In Epping Forest
Cricket breaks out all over at this time of year. Bell Common, a generous village green set against a backcloth of ancient trees in their dark summer foliage, dotted with men in whites, is as bucolic a scene as you’ll find anywhere in England. The grass, turning a little pale after a long stretch of hot sunny days, is a shade greener on the woodland edge. Sometimes it can be boggy over there, a reminder of natural conditions, as Peter Day, the groundsman and a former captain, told me on Saturday. One of his sons was playing, the third generation of the family with links to the club. His father was a founding member of Epping Foresters when they set up in 1947, mostly ex-servicemen who began as a wandering team. Two years later they were granted a licence by the Conservators of Epping Forest to use Mill Plain, off Bell Common, as their ground.
So far, so typical. The tiled, single-storey club house and colonial style veranda are homely, although scores are registered digitally, just below the clock. A dozen or so onlookers were comfortably installed in their deckchairs in the sun or shade, according to preference – everyone is welcome, bring a chair and come along, the website says. The Thorley second XI were bowling well against the home side’s second XI; the fixture secretary, Peter French, batting fourth, had just been bowled for 0. (Epping Foresters went on to win by 56 runs.)
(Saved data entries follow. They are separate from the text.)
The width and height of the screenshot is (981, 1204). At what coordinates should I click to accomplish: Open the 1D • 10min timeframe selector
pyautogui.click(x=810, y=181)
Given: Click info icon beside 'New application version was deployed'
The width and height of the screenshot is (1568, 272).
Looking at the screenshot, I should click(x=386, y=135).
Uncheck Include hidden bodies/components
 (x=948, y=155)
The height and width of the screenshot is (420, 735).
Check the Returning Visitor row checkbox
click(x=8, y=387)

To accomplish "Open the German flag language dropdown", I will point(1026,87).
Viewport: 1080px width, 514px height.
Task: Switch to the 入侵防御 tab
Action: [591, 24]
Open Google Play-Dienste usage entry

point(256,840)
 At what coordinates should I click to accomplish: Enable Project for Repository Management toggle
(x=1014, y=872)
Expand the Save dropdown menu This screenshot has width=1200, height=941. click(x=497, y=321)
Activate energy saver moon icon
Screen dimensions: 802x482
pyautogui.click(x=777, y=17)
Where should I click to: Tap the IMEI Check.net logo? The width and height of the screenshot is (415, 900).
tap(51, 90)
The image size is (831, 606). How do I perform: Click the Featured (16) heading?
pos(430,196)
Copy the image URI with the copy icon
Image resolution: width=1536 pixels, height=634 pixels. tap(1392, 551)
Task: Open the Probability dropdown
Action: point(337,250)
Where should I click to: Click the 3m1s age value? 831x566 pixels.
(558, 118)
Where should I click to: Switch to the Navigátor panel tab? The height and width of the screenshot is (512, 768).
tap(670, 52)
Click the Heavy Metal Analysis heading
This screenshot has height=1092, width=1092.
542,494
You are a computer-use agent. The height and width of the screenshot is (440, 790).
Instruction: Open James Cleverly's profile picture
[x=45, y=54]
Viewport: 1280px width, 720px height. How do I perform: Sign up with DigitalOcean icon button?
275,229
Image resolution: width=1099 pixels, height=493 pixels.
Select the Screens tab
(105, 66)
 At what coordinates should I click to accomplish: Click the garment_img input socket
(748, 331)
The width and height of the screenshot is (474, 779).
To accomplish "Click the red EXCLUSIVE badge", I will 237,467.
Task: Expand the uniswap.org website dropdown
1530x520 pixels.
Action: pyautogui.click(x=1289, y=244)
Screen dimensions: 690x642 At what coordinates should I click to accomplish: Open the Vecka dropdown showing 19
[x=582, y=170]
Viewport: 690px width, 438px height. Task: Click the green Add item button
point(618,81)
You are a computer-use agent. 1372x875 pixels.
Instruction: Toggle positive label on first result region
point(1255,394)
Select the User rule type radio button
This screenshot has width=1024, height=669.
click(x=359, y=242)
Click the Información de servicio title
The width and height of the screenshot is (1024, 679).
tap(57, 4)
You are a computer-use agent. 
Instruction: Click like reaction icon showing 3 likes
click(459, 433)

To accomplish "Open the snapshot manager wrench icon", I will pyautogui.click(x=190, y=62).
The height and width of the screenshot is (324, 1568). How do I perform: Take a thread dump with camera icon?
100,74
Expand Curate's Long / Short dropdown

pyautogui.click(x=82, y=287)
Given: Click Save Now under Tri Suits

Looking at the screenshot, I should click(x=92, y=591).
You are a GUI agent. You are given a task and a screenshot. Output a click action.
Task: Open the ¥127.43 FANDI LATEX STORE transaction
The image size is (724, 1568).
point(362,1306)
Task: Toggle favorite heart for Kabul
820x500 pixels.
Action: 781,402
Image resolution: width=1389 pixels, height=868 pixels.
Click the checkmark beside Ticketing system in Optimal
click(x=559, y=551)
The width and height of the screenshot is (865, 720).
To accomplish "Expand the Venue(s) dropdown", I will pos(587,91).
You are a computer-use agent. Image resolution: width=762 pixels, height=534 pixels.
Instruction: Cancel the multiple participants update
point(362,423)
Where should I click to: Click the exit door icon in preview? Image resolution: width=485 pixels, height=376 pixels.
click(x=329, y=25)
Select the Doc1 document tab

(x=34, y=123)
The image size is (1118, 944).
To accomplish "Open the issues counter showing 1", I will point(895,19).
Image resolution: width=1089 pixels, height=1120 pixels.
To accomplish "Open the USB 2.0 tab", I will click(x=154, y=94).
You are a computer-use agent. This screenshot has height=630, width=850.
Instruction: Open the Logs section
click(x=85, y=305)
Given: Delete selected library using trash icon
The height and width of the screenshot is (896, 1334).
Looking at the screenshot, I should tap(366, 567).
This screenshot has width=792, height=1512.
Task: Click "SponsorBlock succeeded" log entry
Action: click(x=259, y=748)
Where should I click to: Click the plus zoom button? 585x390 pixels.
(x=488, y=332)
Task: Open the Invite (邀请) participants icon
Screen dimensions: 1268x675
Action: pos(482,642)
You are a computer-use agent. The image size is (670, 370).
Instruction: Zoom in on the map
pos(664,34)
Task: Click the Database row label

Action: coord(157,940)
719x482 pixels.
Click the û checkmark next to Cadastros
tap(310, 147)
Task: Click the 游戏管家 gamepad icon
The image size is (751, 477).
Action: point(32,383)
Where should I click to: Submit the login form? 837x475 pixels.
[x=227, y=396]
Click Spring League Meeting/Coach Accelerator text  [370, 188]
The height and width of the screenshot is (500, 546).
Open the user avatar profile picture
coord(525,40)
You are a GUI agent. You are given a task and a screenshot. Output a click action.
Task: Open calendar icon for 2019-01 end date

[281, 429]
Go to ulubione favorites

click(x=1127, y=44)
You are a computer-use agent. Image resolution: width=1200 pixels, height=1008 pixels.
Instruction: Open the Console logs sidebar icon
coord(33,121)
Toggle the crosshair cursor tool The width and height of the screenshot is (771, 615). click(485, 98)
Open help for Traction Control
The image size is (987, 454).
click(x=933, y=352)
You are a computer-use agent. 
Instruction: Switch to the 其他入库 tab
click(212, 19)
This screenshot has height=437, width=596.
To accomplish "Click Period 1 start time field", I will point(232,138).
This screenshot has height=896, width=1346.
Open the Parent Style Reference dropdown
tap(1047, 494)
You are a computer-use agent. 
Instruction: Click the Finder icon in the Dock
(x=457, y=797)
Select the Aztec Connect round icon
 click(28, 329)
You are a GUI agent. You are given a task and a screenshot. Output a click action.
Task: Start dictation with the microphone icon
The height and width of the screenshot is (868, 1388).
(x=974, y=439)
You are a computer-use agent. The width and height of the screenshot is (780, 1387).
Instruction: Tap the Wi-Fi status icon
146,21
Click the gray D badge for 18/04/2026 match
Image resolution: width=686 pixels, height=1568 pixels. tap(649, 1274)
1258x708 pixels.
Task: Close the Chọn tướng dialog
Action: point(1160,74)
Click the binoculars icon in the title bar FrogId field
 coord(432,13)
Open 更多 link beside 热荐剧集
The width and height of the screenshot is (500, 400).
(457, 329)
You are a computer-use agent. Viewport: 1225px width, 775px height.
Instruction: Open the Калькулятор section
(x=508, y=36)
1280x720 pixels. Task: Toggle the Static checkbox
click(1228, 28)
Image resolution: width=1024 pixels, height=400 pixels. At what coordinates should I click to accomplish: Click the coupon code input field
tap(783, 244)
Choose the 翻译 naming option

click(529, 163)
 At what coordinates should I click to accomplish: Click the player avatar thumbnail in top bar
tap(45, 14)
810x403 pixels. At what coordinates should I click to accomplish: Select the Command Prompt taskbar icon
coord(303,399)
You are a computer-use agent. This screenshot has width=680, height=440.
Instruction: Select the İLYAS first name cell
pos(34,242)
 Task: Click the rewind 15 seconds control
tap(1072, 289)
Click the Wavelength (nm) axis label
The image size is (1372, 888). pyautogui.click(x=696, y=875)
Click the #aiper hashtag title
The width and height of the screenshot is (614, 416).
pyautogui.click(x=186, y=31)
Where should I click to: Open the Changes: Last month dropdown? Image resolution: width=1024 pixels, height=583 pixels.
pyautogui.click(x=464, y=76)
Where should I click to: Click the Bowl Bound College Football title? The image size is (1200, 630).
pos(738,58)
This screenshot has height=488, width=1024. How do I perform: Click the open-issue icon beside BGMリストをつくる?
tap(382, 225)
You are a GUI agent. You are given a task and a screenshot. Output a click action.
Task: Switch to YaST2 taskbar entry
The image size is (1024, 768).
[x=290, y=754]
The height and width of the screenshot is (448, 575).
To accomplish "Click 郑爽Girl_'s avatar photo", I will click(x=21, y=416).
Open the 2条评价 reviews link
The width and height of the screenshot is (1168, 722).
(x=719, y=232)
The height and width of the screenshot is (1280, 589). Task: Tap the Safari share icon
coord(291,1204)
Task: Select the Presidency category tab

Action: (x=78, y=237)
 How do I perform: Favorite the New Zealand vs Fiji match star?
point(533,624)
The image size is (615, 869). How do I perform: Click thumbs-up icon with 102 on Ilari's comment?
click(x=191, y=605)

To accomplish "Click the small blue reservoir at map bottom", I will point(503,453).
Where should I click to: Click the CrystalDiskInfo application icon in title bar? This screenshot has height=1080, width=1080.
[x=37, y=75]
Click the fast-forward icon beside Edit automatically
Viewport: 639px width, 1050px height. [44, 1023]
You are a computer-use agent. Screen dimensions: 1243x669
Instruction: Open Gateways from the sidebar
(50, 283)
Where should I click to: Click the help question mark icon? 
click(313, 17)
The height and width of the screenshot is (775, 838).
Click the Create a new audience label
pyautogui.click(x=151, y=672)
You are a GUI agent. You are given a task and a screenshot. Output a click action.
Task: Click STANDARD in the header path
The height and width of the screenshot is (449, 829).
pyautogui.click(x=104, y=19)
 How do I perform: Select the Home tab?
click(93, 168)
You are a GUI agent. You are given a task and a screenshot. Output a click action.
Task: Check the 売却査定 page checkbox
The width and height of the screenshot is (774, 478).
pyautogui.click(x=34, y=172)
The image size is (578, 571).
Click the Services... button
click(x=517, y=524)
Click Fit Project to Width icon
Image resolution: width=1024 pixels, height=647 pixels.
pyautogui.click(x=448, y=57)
I wandered into the shade of the woods, including several magnificent oaks. Through the ancient trees came an intermittent ripple of clapping; and then, hardly a hundred yards further on, a mounting, ferocious – if muffled – roar. In the distance I could see a swan-necked streetlamp. Eighteen inches below the cricket ground, the M25 passes through Bell Common Tunnel.
Since the late 19th century, and a series of hard fought battles for commoners’ rights, Epping Forest has been in the care of the City of London to ensure ‘recreation and enjoyment’ for the public, rather than to line avaricious churchmen’s pockets, as formerly. In the late 1970s, the trajectory of London’s peripheral motorway fell directly across Bell Common. But no one argues with the City of London, and so it was that, after a five-year displacement, the Epping Foresters returned in 1986 to a cricket ground as good as new (maybe draining a bit better), a new pavilion and a slightly sinister windowless tiled ‘cottage’ lurking in the bushes alongside, which houses all the plant required for a multi-lane road tunnel.
A construction giant came in the night and tore their world to bits, but it was a brief nightmare; the Epping Foresters woke up to find it all there as before, the great trees still standing, the game continuing, and, miraculously, our common rights intact.